*** Block opens ***
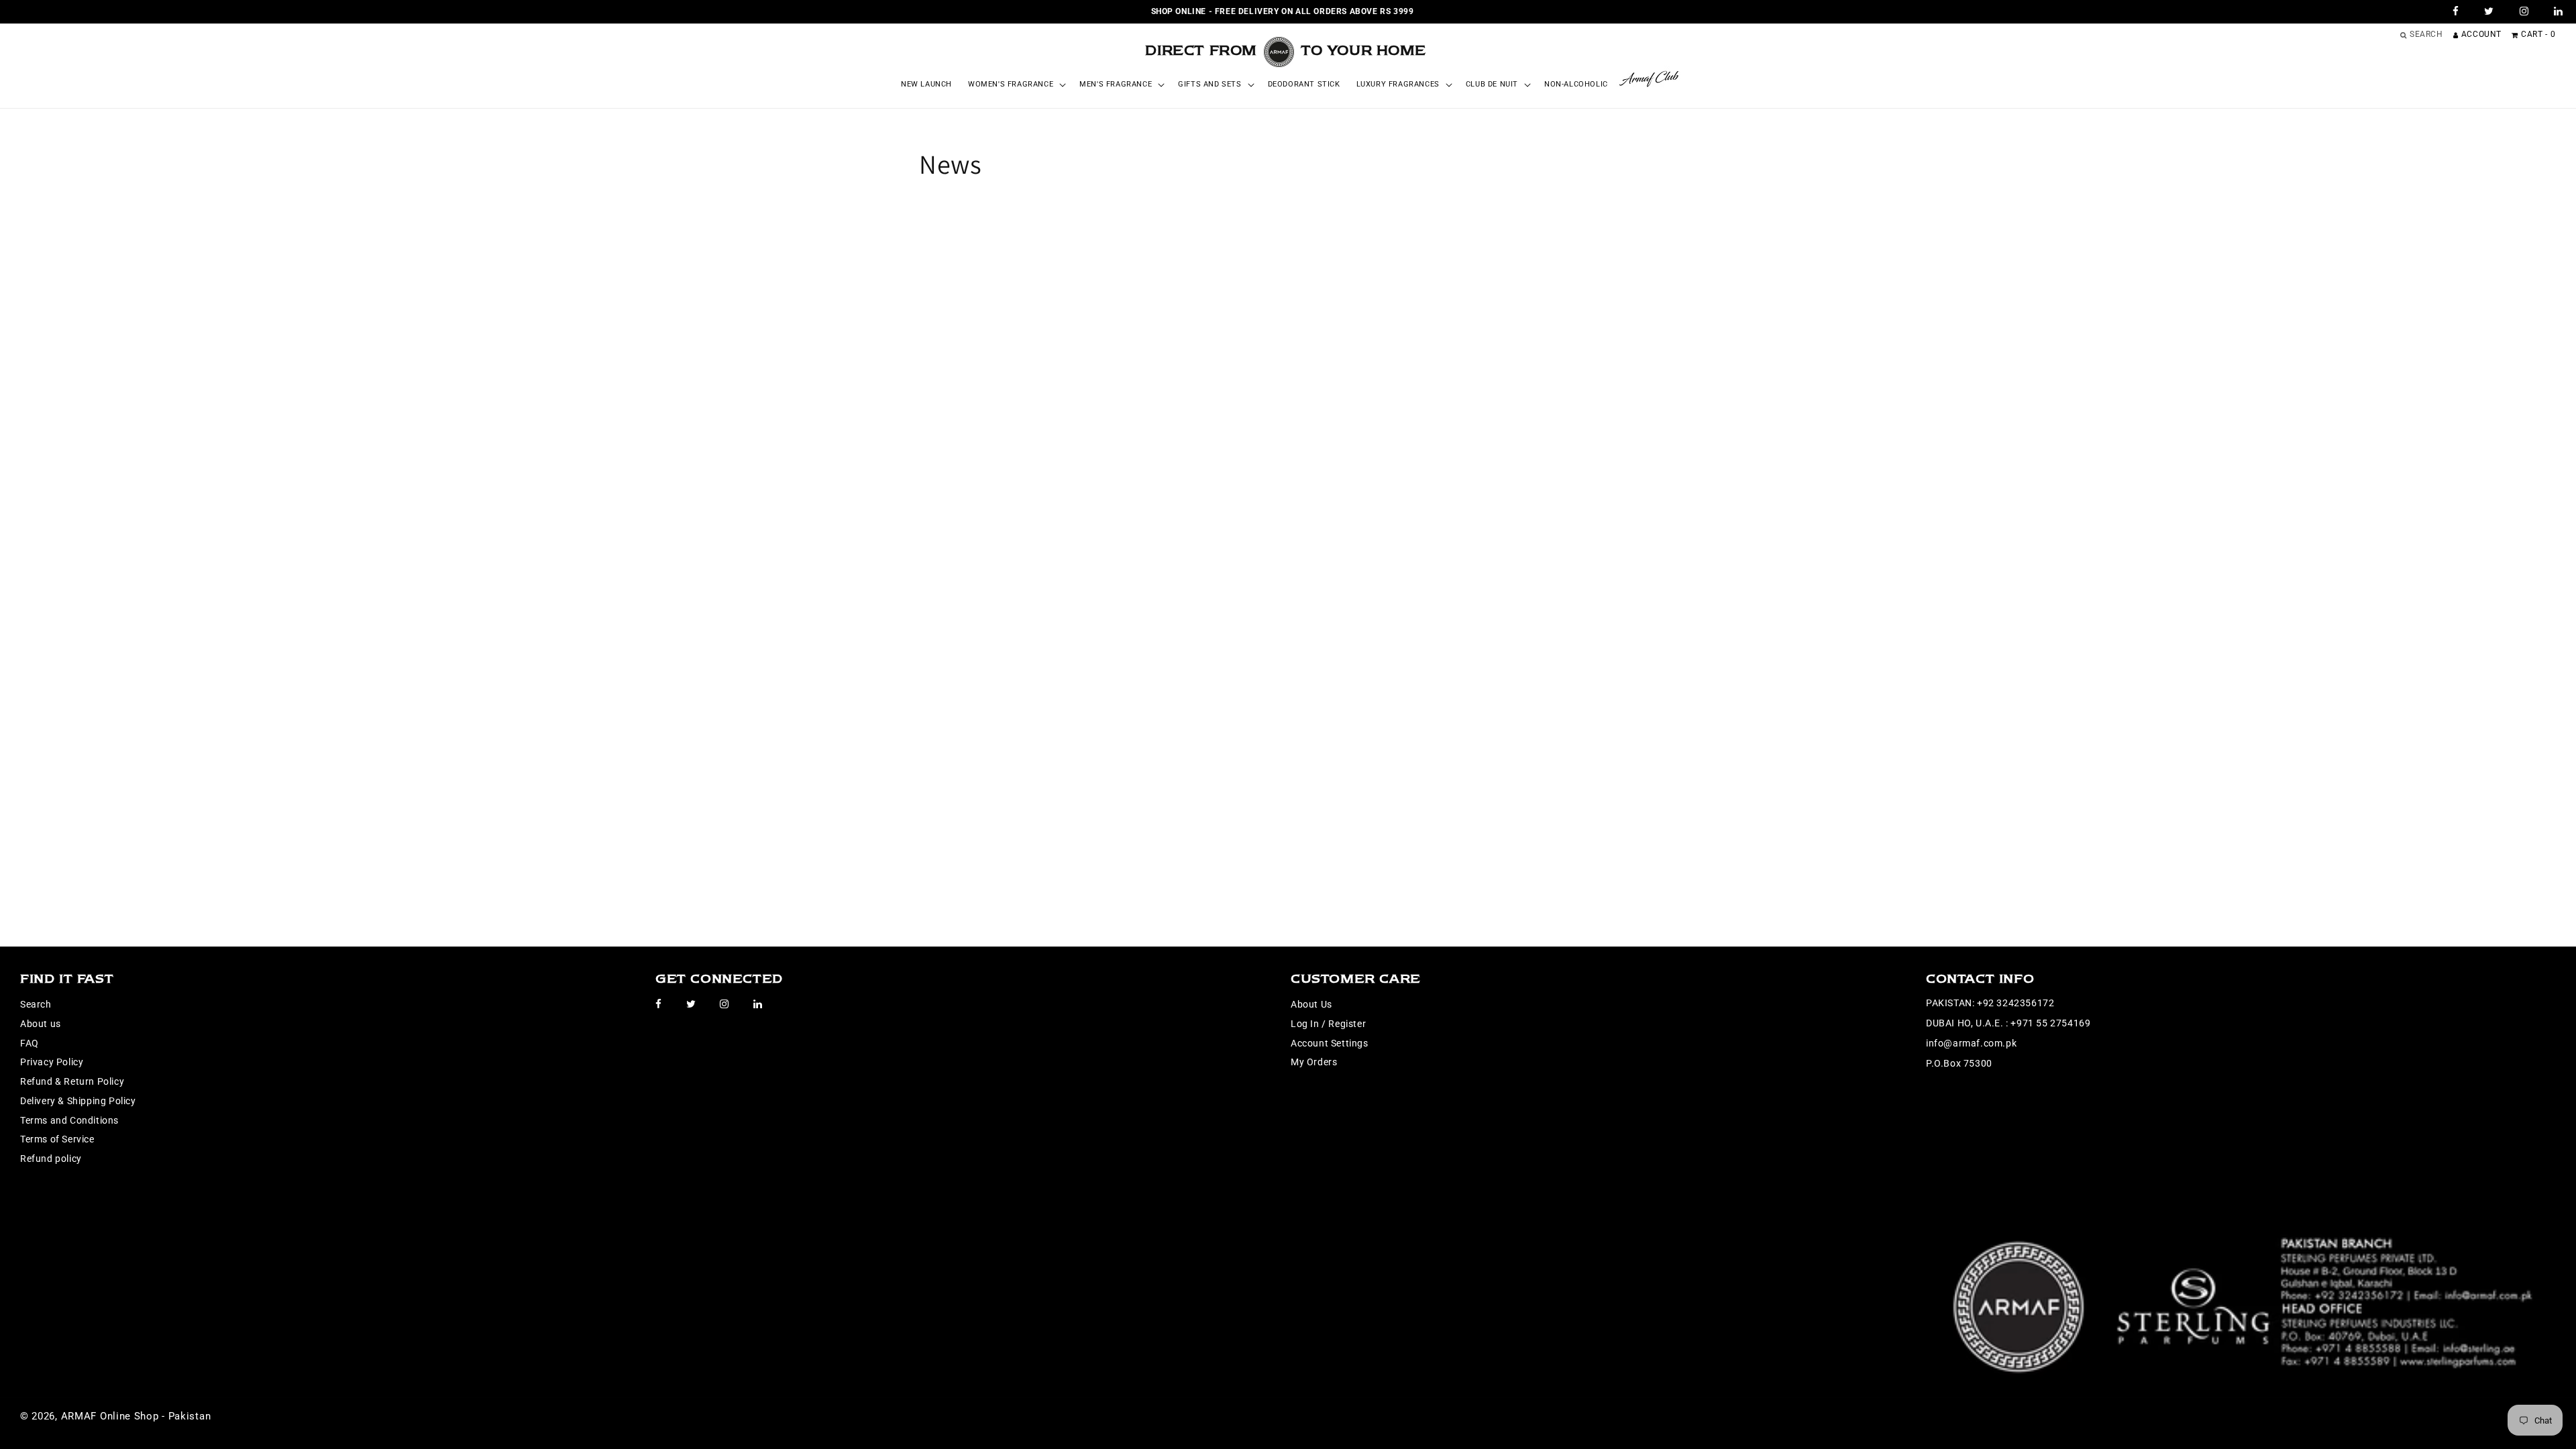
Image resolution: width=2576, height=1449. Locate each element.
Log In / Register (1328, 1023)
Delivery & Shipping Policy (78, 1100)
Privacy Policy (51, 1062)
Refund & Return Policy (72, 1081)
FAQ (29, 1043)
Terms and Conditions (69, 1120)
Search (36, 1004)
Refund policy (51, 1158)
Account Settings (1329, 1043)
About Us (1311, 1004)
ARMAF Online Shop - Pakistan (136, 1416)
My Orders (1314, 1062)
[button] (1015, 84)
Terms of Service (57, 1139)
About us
*** Block closes ***
_INSTRUCTIONS TO FOLLOW_. Quote the records in full and exactly; skip any image.

_RESPONSE TO THE EXERCISE_.
Image resolution: width=2576, height=1449. Locate each element.
Log In / Register (1328, 1023)
Delivery & Shipping Policy (78, 1100)
Privacy Policy (51, 1062)
Refund & Return Policy (72, 1081)
FAQ (29, 1043)
Terms and Conditions (69, 1120)
Search (36, 1004)
Refund policy (51, 1158)
Account Settings (1329, 1043)
About Us (1311, 1004)
ARMAF Online Shop - Pakistan (136, 1416)
My Orders (1314, 1062)
[button] (1015, 84)
Terms of Service (57, 1139)
About us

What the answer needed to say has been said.